An Emirati businessman steeped in a loaded farming tradition is reaping the rewards of his enterprising tactic to agriculture.
A actual estate manager by day, Abdullatif Al Banna, 56, spends a lot of an night tending to the countless numbers of pineapples he grows every single year at his farm in the desert of Al Aweer in Dubai.
Could is the thirty day period when he harvests far more than 4,000 of the tropical fruit, distribute throughout four greenhouses.
They are grown hydroponically ― without soil and making use of drinking water-dependent nutrient answers.
“The pineapples are extremely sweet. I do not assume we can get pineapples that are this sweet from the industry,” Mr Al Banna claimed, as he collected the fruit from the crops.
“These are the sweetest I have eaten in my daily life,”
The farm was proven in 2005 for developing dates.
But a decade in the past, Mr Al Banna resolved to experiment with pineapples and find a way to make certain they prosper in the complicated UAE desert local weather.
He and his spouse and children are now experiencing the fruits of his labours in excess of the several years — virtually, as Mr Al Banna prefers to distribute his tropical harvest among the relations and good friends, alternatively than promote it.
“I brought 300 pineapple vegetation to test which ecosystem they expand greatest in. We put some below the open up sky, some inside a greenhouse and some beneath the shade of trees,” he mentioned.
“The kinds in the greenhouse ended up the most productive.”
Following in family members footsteps
Born in 1966 in Deira, Mr Al Banna claimed his desire in farming was handed on by his father.
“My father was instructing us due to the fact we have been youthful. We had a farm in Jumeirah — in which there is now Burj Al Arab. In entrance of that place, we grew dates in the 1970s. My father would acquire us there and explain to us about farming.
“We would also go to Ras Al Khaimah for picnics and farming. Those have been beautiful days.”
Mr Al Banna stated his father encouraged him to vacation to Egypt in 1999 and begin farming there.
Now he spends component of his day at his serious estate enterprise in Organization Bay in Dubai and his evenings at the farm. Mr Al Banna and his family stay subsequent to his land.
In addition to pineapples, he grows wheat during the cooler months, manufacturing ample for his loved ones.
He also owns a farm in Ras Al Khaimah, wherever cucumbers, tomatoes, green leafy vegetables and chillies are grown in 40 greenhouses.
Growing from toughness to toughness
It is not effortless to mature pineapples in the UAE’s intense local weather, Mr Al Banna states.
“It necessitates a awesome greenhouse, with not far more than 30°C, 29°C or 28°C temperature, and a little little bit of humidity. We are saving 90 for every cent of the drinking water mainly because of the hydroponics process.”
Each individual greenhouse addresses an region of 8 metres by 34 metres. They are geared up with supporters and automatic irrigation that do the job round the clock in the course of the 12 months. The pineapples are planted in reservoirs stuffed with perlite — a volcanic glass with a comparatively superior drinking water information,
When the fruit is experienced, there are commonly plantlets or suckers amongst the spiky leaves. These are eliminated and planted individually, so they grow more pineapples the upcoming yr.
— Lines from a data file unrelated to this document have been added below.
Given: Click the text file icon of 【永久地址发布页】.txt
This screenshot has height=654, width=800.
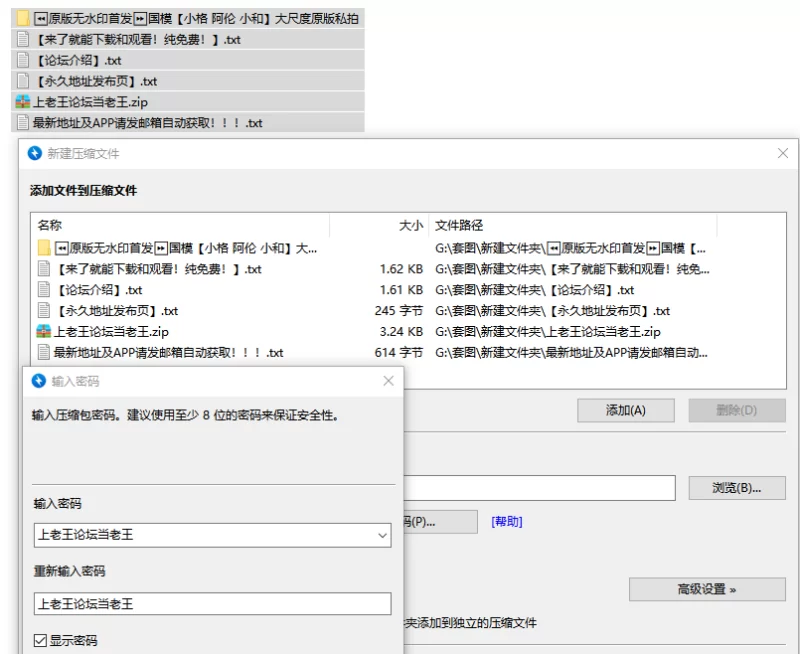Looking at the screenshot, I should coord(22,80).
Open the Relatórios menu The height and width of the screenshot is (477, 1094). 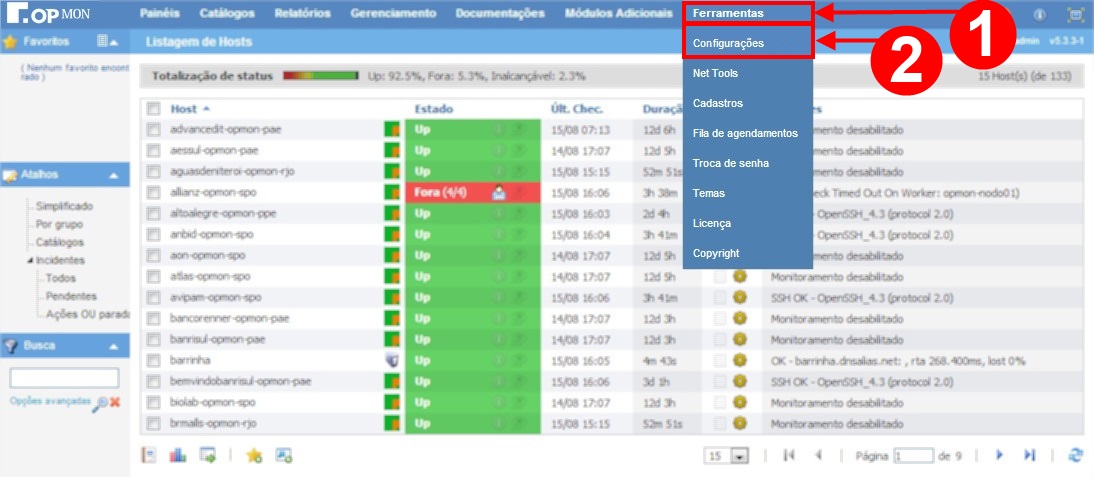[303, 14]
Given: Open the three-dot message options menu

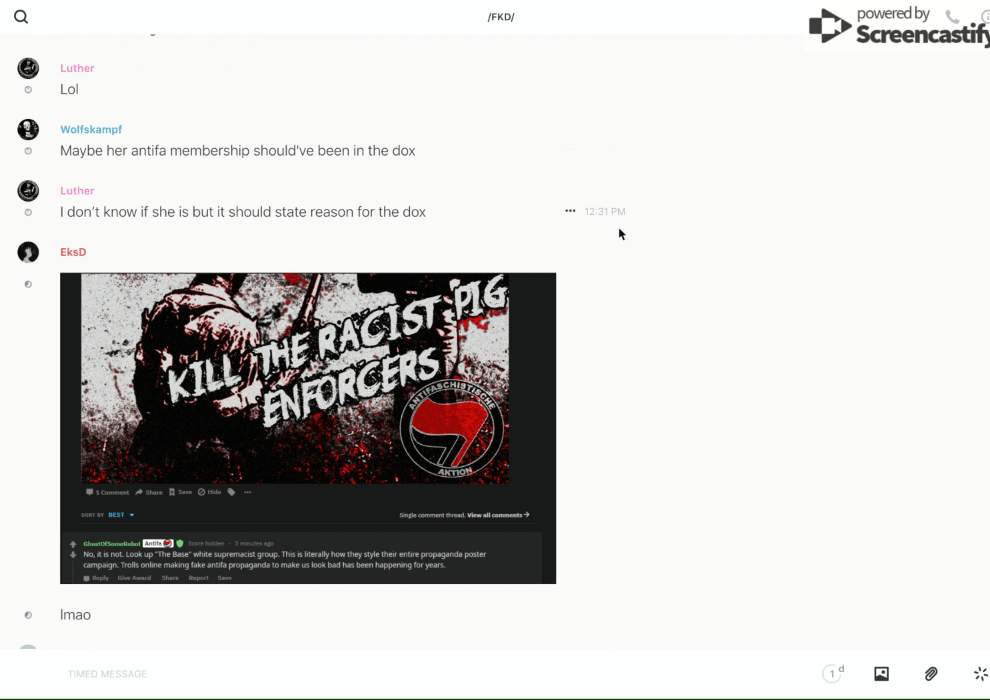Looking at the screenshot, I should pos(570,211).
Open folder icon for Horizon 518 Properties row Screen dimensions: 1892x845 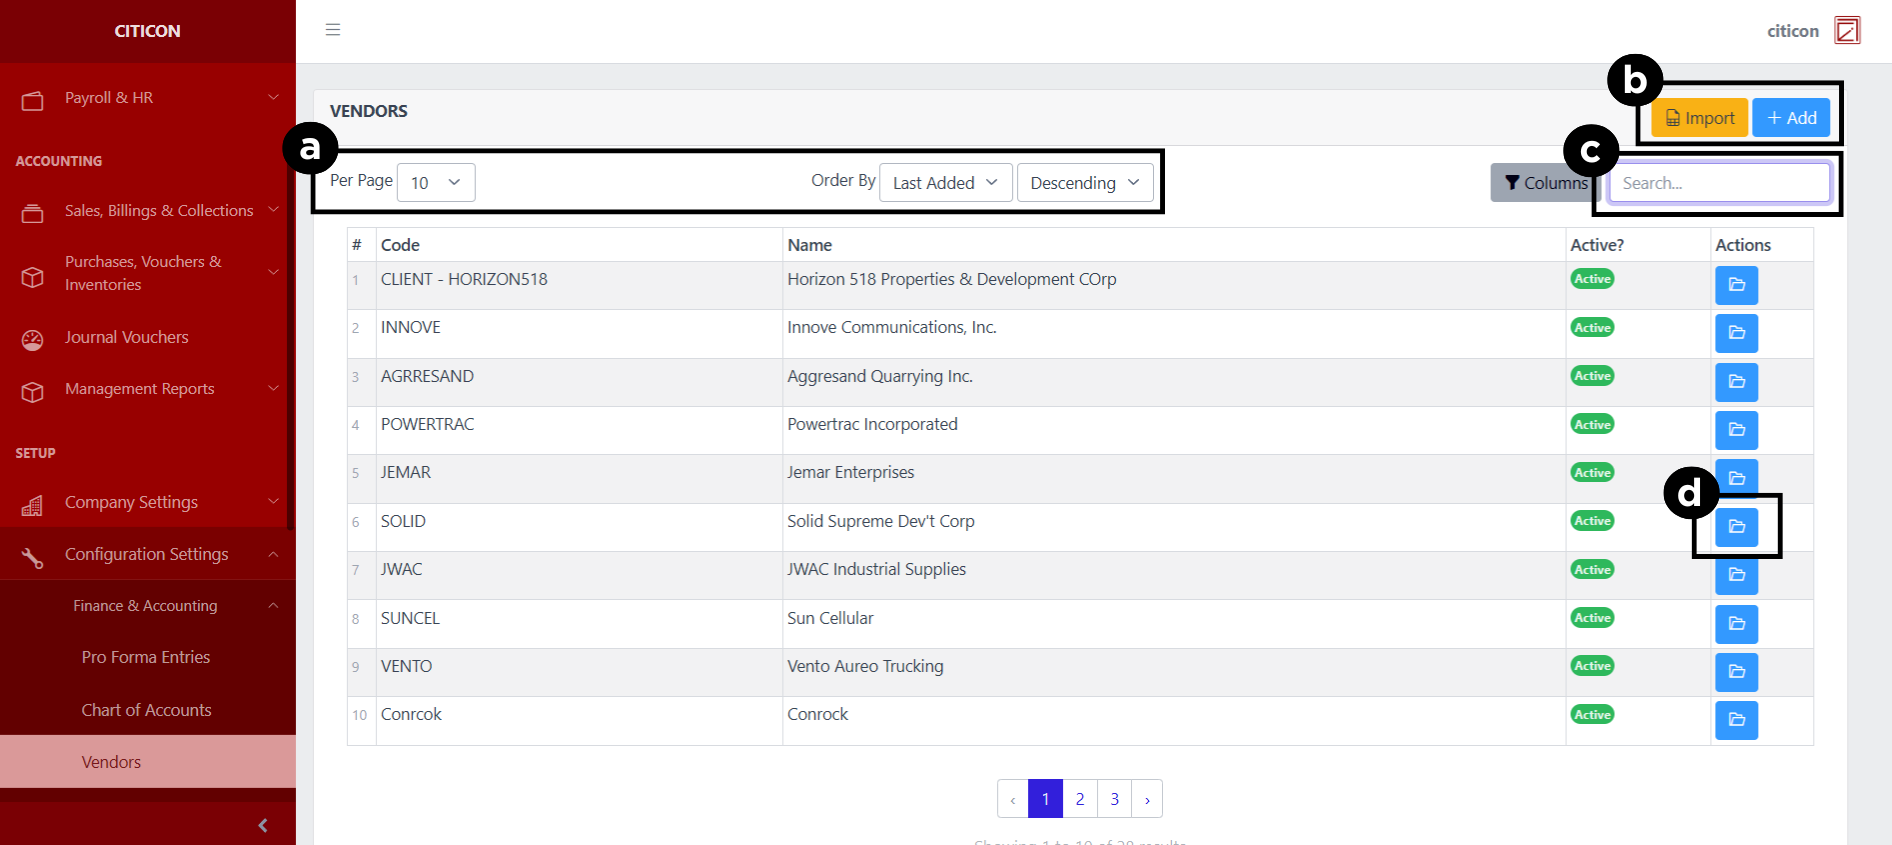1736,285
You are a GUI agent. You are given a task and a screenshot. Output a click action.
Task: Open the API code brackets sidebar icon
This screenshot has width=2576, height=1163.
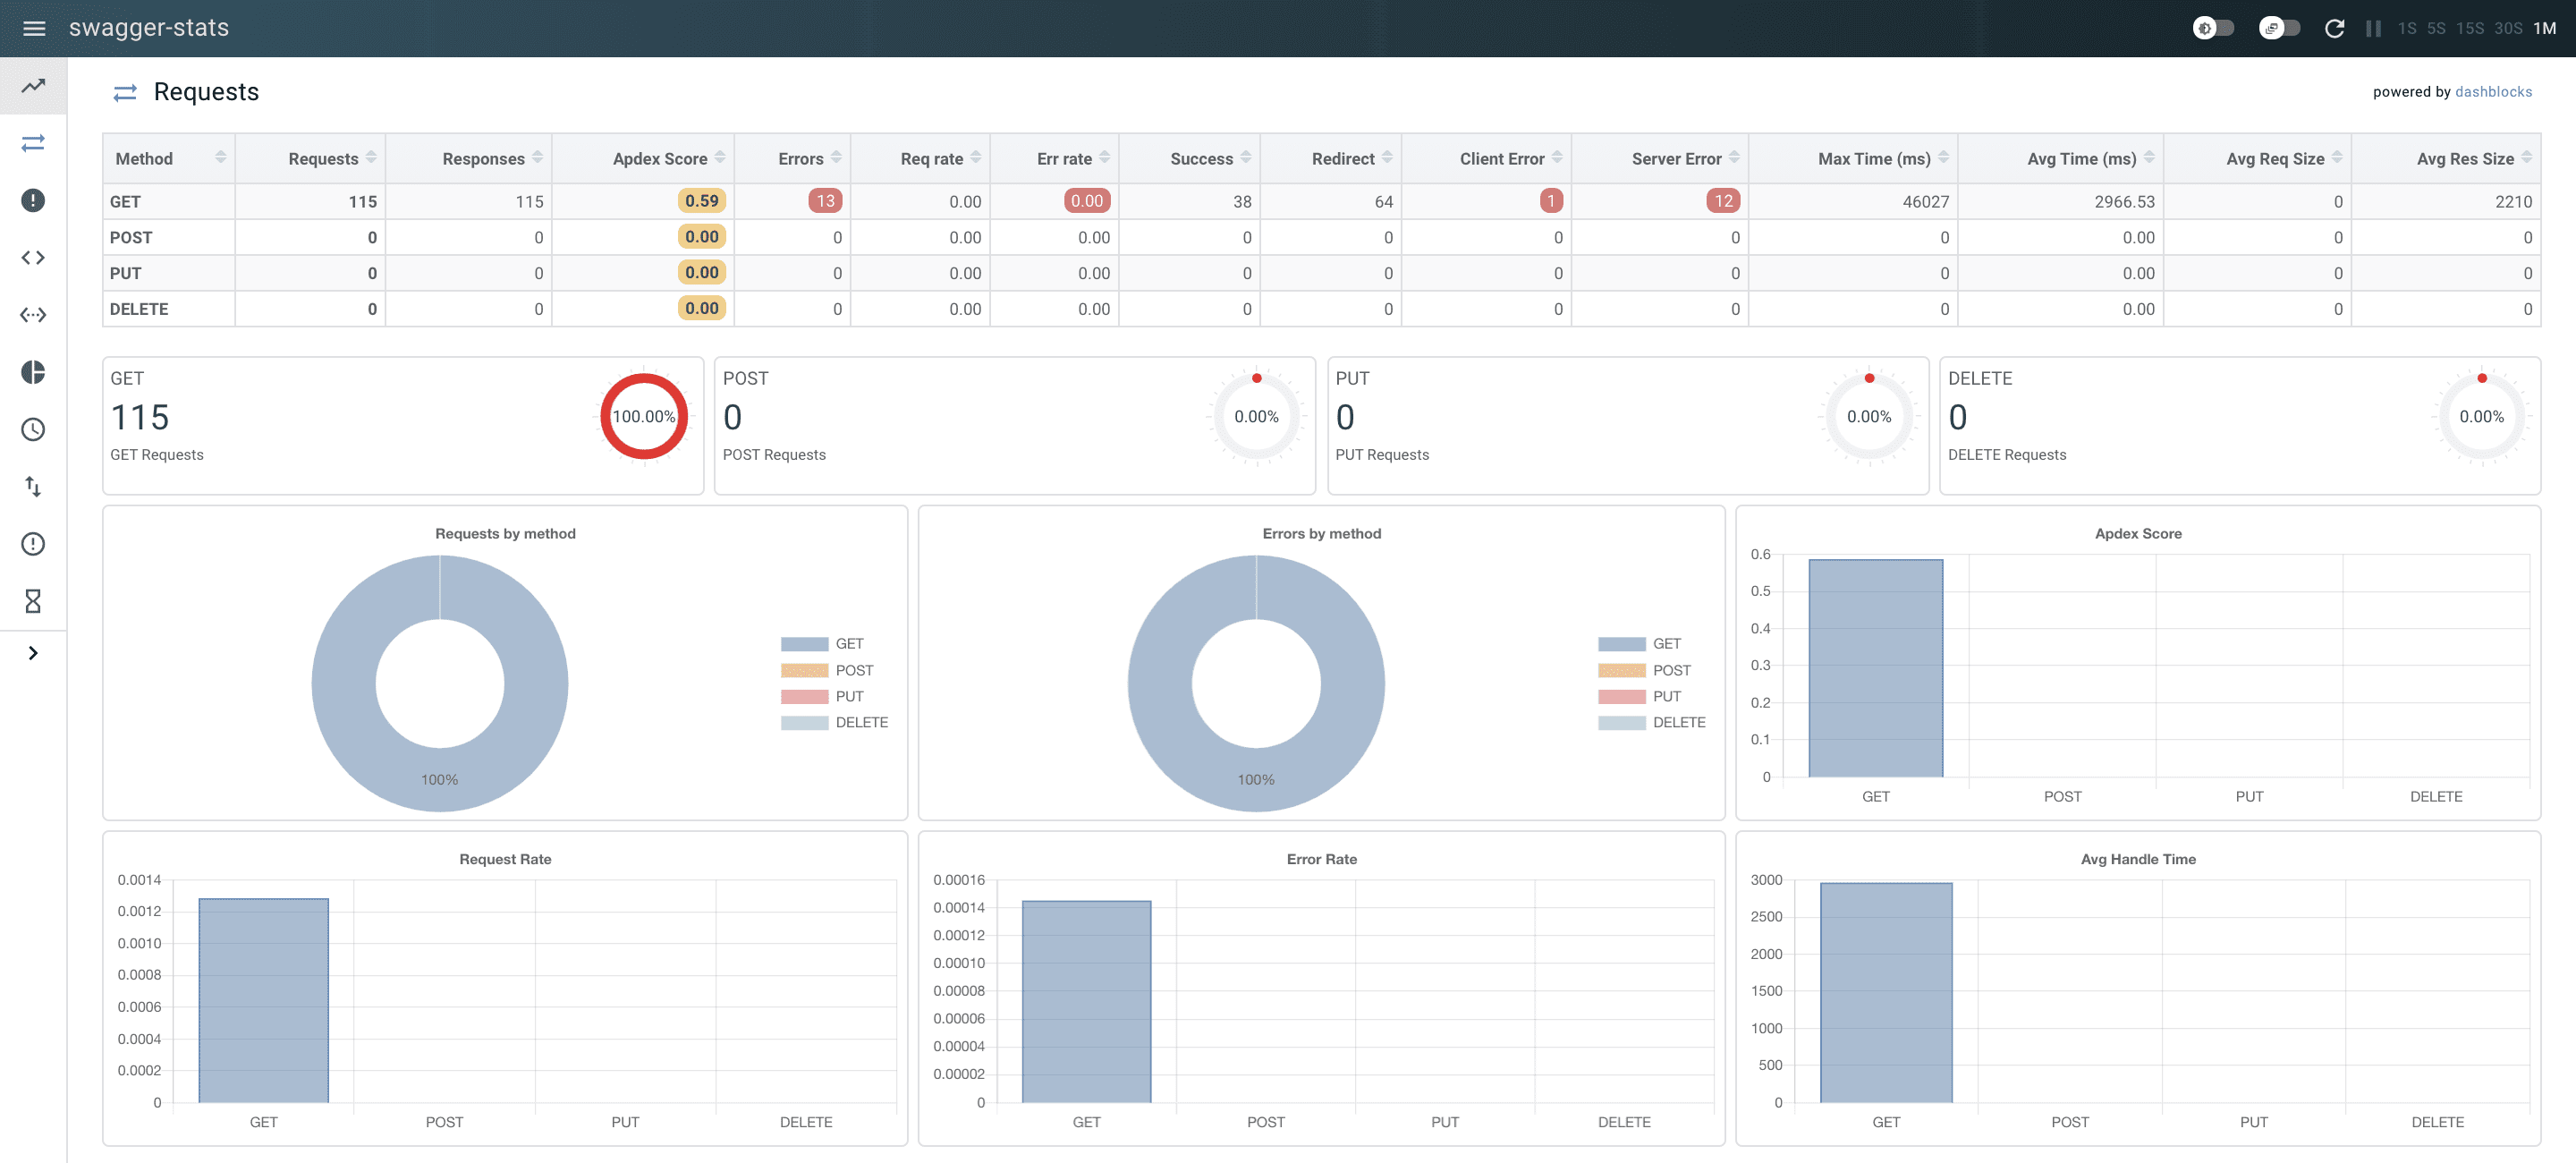click(x=33, y=257)

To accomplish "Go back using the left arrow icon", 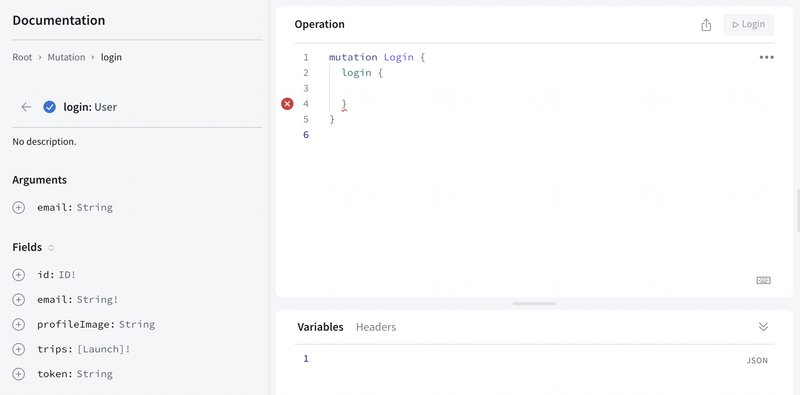I will tap(26, 107).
Two men and women operate in the pineapple farm — an agricultural engineer and a helper. The govt also supports Mr Al Banna with some of the expenses and resources. It also ship experts and engineers to assist when essential.
The pineapples are large and juicy, weighing involving 3 to five kilograms. Nonetheless, Mr Al Banna prefers not to sell them.
“We are delighted to present these pineapples to our relatives, close friends and brothers. It is some thing exceptional as extremely few people can regulate to grow them in the desert. So, it’s useful for our individuals,” he added.
“But if somebody is keen to acquire them, I really do not refuse. In the previous, I have marketed hundreds of crops to nurseries and other people. They paid about Dh50 ($13.6) for every plant. ”
A model of sustainability
He hopes his farm can inspire individuals to imagine about food items safety.
“Every community need to have some understanding of increasing food items for himself, in circumstance there are worries in future,” he stated.
Mr Al Banna believes his farm can provide as a prototype for pineapple farming in the region.
“I imagine there is a fantastic chance for turnkey assignments for growing pineapples in each individual home. We can make a … greenhouse at each residence. We can give them plants and also just take treatment of their servicing during the 12 months.”